• [Passage choisi]
━━━━━━━━━━━━━━━━━━━━

Bref, cet été aura été marqué par des évènements qui, de manière inflexible, nous rappellent au quotidien que le climat, la biodiversité et la géopolitique sont et resteront aux premières loges des réflexions de ceux qui ont pour rôle de faire évoluer les bâtiments, la ville et les territoires.
Poursuite et renforcement du dérèglement climatique
Ces derniers mois et cet été n’auront pas été avares en phénomènes climatiques extrêmes. Une pluie de records plus importante que celle des JO de Tokyo ! A Lytton, bourg de l’extrême ouest du Canada, 49,6°C et détruit à 90% par les incendies, 47,2°C à Las Vegas, incendies monstres en Californie, en Russie, en Australie, en Grèce. Fonte accélérée au Groenland où la température a atteint 23,4°C !!! Sans compter les cyclones et les déluges, comme aux Etats-Unis, à Haïti on encore à Zhengzhou dans la province chinoise du Hénan où l’équivalent d’une année de pluie s’est déversé en seulement 3 jours (1).
Renforcement du dérèglement climatique
La nouvelle « copie » du GIEC
Depuis le 5ème rapport de 2013 de cette instance internationale, les études ont continué à se multiplier et à s’affiner. Le 6ème rapport comportera trois volets.
Le premier, divulgué le 9 Août, est consacré au constat du changement climatique et à ses évolutions selon différents scénarii des activités humaines.
Le 2ème volet consacré à la vulnérabilité de nos sociétés et le 3ème volet dédié aux solutions pour réduire les émissions de GES seront disponibles au printemps 2022, et une synthèse sera diffusée dans un an.
Du premier volet, il ressort que nous sommes passés du stade de la haute probabilité à la certitude que l’activité humaine est responsable du dérèglement climatique actuel. Quelques chiffres sont éloquents :
- La concentration en CO2 a atteint 410 ppm en 2019, soit un niveau inégalé depuis 2 millions d’années.

━━━━━━━━━━━━━━━━━━━━

Éléments recensés dans un jeu de données:
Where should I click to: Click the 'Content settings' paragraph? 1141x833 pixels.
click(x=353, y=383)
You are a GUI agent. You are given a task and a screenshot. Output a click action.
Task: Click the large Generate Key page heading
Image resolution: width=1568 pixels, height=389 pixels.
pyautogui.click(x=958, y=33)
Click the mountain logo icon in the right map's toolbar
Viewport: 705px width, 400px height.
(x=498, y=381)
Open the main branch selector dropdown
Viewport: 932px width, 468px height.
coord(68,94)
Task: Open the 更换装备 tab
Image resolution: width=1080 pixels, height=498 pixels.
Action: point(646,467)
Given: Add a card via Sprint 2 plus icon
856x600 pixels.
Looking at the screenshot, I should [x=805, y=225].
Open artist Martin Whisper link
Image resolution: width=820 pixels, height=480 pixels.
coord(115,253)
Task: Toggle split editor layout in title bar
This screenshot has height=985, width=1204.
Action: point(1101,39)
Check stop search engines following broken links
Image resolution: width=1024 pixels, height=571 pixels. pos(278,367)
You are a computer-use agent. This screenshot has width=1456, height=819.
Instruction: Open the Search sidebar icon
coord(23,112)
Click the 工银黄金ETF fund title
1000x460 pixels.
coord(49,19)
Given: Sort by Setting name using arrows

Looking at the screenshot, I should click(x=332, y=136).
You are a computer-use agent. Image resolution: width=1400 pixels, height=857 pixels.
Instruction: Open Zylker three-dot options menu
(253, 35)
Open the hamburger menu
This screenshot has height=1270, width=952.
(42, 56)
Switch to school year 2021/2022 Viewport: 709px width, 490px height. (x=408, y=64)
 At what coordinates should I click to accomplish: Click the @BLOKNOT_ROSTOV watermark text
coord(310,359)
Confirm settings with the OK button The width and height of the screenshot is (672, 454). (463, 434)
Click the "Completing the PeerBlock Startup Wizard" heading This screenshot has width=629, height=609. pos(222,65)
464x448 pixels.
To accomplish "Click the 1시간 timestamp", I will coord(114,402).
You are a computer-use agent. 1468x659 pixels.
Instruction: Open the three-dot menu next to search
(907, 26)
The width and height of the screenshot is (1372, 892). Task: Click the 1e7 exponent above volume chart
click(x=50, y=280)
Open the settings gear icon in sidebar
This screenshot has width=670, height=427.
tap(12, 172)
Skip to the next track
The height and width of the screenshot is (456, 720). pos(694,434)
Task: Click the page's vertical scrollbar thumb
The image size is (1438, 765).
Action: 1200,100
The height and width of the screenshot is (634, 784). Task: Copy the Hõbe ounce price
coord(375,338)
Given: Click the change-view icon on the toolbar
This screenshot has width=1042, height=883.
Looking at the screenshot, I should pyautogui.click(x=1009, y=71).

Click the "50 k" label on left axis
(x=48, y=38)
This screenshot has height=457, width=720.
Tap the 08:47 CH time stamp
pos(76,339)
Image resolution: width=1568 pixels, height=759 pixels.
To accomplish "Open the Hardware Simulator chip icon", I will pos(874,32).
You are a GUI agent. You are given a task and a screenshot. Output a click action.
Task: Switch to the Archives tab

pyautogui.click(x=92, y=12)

━━━━━━━━━━━━━━━━━━━━

• [Consigne 1]
D'après l'extrait sur le dérèglement climatique, pourquoi le climat, la biodiversité et la géopolitique resteront-ils au premier plan des réflexions de ceux qui font évoluer les bâtiments, la ville et les territoires ?
• [Consigne 2]
Recopiez, s'il vous plaît, les lignes de la liste à partir de celle qui contient « Task: Toggle split editor layout in title bar » et jusqu'à celle qui contient « Image resolution: width=1024 », ces deux lignes comprises.

• [Réponse rédigée 1]
Parce que cet été a été marqué par des évènements qui, de manière inflexible, nous le rappellent au quotidien.

• [Réponse rédigée 2]
Task: Toggle split editor layout in title bar
This screenshot has height=985, width=1204.
Action: point(1101,39)
Check stop search engines following broken links
Image resolution: width=1024 pixels, height=571 pixels. pos(278,367)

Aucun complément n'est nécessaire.